物の怪憑きの実親の多くは、子に対して「過保護型」と「拒絶型」に分かれる傾向にある。また、物の怪憑きが生まれた家、また物の怪憑きを養育している者は(実の親でなくても)本家から多額の金を貰っている。
- 草摩 藉真(そうま かずま)
- 声 - なし / 井上倫宏、町井美紀(7歳頃) / 森川智之[12]、七瀬彩夏(幼少期)
- 草摩一族の一人。夾が尊敬する武術の師匠で、養父。
- 母親が亡くなり、父親からも放棄された夾を養子として引き取る。猫憑きであったことから亡き祖父を拒絶していた。そのことを現在も悔やんでいて、懺悔もあり夾を引き取ることにした。しかし、懺悔の念以上に夾を本当の子供のように愛している。

-- 抜粋資料 --
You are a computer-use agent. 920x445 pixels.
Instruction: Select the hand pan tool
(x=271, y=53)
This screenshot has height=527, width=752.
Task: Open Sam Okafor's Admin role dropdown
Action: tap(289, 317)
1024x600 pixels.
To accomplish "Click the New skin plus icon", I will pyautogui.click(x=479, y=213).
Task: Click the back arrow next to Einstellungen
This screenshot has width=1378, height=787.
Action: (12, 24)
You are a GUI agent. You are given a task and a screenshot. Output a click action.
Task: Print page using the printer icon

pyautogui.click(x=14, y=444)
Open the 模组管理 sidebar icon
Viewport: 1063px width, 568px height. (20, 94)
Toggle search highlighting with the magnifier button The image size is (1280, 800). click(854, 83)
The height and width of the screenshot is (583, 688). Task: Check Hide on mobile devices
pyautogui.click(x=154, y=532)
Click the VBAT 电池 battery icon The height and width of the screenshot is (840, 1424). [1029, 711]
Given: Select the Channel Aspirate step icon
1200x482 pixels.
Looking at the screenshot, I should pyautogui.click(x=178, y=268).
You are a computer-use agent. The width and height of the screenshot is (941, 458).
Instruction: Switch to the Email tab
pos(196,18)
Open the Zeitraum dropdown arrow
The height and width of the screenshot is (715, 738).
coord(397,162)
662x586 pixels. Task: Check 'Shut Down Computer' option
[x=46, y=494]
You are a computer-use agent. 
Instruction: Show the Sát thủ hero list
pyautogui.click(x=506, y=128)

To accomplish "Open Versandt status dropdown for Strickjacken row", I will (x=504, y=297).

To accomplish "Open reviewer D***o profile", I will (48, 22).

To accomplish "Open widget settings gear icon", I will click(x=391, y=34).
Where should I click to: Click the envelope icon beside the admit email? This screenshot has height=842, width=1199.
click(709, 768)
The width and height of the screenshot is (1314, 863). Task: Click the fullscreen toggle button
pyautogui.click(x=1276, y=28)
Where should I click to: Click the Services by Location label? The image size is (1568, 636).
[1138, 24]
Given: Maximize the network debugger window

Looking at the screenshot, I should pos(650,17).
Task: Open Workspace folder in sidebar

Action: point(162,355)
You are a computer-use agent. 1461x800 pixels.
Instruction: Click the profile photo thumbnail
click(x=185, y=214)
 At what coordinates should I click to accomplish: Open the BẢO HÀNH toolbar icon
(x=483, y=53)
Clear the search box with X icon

-- 課題内容 --
抜粋文によると、草摩藉真は夾にとってどのような人物ですか？ 資料は本文とは別の出典から取ったものです。

-- 回答 --
夾が尊敬する武術の師匠で、養父です。